### PROBLEM TO WORK ON
Give again, word for word, each line below starting at the one that contains "Viewport: 394px width, 500px" and ending at the one that contains "Open the ディスク(D)".

———

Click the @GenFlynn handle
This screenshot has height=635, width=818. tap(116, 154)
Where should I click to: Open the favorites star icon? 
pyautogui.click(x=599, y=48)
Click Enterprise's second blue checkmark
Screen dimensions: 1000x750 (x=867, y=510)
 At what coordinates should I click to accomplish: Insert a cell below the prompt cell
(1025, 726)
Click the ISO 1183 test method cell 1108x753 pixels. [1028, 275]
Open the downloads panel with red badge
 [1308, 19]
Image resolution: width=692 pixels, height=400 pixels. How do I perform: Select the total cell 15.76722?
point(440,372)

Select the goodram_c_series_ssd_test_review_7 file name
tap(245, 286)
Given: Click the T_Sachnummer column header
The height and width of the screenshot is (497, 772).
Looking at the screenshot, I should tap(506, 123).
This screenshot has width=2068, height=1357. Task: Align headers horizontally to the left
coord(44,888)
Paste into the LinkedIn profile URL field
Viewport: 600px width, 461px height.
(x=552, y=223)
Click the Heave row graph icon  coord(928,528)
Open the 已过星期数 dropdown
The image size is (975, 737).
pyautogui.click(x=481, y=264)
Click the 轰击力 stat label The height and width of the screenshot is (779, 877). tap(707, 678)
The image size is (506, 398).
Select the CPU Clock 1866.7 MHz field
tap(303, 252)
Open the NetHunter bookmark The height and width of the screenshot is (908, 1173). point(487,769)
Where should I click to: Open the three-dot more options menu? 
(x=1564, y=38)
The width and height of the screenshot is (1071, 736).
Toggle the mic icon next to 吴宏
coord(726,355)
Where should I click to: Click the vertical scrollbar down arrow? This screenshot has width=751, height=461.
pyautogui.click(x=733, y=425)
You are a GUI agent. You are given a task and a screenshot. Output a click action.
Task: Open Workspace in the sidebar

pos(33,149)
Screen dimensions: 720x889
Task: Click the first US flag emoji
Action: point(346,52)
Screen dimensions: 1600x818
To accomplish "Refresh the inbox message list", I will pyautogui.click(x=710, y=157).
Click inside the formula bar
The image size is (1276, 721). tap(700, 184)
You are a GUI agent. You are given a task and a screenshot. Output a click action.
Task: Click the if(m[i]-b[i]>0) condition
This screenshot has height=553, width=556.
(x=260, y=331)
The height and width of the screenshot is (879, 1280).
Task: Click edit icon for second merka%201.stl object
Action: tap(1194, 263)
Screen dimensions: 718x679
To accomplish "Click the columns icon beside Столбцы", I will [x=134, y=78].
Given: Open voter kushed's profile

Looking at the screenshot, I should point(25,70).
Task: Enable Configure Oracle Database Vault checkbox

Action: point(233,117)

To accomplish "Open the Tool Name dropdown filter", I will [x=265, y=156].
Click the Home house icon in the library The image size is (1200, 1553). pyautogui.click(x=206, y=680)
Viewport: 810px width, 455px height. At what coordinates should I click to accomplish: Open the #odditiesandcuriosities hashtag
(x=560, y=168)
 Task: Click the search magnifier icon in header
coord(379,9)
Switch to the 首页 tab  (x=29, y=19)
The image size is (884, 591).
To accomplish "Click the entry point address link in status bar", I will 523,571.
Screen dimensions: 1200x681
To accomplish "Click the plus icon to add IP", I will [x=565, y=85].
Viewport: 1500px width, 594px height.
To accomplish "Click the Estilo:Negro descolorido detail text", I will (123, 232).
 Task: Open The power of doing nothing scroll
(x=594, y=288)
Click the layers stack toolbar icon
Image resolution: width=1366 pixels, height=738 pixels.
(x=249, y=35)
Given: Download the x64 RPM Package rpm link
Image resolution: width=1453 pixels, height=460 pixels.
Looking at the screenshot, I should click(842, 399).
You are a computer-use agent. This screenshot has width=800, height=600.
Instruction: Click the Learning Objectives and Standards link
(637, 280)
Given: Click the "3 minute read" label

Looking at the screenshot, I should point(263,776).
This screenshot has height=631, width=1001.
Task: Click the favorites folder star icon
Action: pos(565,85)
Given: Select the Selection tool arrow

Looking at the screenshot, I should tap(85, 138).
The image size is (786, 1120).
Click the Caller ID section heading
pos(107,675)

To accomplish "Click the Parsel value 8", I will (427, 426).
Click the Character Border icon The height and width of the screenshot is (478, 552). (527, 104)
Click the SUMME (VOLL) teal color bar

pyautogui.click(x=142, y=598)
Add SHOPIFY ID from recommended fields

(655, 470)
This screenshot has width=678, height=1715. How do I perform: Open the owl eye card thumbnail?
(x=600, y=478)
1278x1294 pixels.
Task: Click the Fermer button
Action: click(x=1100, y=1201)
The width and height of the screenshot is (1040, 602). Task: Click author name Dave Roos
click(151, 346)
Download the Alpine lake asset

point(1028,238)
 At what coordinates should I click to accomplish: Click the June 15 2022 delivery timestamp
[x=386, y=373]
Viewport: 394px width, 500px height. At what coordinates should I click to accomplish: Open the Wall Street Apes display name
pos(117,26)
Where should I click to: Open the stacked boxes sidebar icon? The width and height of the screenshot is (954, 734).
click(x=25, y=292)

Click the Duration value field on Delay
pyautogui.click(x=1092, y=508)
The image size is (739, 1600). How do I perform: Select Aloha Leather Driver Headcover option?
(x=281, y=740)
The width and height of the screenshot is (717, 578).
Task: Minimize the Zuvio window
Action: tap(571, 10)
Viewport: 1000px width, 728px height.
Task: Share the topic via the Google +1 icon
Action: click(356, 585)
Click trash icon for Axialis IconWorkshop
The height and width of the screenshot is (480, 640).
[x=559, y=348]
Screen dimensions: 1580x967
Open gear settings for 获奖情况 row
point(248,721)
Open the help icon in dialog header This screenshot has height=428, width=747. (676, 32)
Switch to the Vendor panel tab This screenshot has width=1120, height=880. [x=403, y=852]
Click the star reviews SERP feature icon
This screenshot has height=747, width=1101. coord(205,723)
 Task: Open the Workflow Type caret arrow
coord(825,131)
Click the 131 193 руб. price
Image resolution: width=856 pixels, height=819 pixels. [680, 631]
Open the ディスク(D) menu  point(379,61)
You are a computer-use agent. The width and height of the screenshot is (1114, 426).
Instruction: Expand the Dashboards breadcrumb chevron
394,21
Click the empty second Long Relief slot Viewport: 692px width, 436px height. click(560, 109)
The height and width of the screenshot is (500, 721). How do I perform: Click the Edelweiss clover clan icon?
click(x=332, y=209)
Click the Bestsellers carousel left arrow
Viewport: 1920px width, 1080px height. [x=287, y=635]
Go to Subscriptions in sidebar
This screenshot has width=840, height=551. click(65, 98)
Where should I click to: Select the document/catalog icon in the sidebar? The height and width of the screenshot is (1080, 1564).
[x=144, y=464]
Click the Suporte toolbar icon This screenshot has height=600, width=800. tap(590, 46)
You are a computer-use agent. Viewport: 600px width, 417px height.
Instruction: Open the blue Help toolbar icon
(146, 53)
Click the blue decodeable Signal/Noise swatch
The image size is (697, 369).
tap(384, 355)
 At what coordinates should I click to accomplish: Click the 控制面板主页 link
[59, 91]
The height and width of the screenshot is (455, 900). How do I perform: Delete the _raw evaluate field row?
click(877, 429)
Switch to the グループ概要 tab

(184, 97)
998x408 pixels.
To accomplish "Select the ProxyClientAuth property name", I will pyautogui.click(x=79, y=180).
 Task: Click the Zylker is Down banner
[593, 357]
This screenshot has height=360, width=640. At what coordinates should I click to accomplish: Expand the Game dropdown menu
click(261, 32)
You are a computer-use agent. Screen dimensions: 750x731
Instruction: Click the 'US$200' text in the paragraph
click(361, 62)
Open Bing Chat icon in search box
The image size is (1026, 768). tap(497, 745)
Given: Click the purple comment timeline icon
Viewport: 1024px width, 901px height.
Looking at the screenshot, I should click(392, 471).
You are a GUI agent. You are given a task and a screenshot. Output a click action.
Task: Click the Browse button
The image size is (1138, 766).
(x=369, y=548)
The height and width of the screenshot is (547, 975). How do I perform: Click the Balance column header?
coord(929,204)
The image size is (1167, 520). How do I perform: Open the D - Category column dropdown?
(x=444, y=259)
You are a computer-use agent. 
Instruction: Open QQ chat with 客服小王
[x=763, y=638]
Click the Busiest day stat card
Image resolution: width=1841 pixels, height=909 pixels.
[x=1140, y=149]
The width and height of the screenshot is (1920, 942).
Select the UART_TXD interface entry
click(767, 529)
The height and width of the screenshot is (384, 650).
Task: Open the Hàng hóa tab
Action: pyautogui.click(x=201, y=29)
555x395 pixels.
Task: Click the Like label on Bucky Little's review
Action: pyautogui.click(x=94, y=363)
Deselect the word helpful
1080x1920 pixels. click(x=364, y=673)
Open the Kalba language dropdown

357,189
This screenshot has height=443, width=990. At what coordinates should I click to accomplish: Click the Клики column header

———

### TASK SOLUTION
Viewport: 394px width, 500px height. At what coordinates should I click to accomplish: Open the Wall Street Apes display name
pos(117,26)
Where should I click to: Open the stacked boxes sidebar icon? The width and height of the screenshot is (954, 734).
click(x=25, y=292)

Click the Duration value field on Delay
pyautogui.click(x=1092, y=508)
The image size is (739, 1600). How do I perform: Select Aloha Leather Driver Headcover option?
(x=281, y=740)
The width and height of the screenshot is (717, 578).
Task: Minimize the Zuvio window
Action: tap(571, 10)
Viewport: 1000px width, 728px height.
Task: Share the topic via the Google +1 icon
Action: click(356, 585)
Click trash icon for Axialis IconWorkshop
The height and width of the screenshot is (480, 640).
[x=559, y=348]
Screen dimensions: 1580x967
Open gear settings for 获奖情况 row
point(248,721)
Open the help icon in dialog header This screenshot has height=428, width=747. (676, 32)
Switch to the Vendor panel tab This screenshot has width=1120, height=880. [x=403, y=852]
Click the star reviews SERP feature icon
This screenshot has height=747, width=1101. coord(205,723)
 Task: Open the Workflow Type caret arrow
coord(825,131)
Click the 131 193 руб. price
Image resolution: width=856 pixels, height=819 pixels. [680, 631]
Open the ディスク(D) menu  point(379,61)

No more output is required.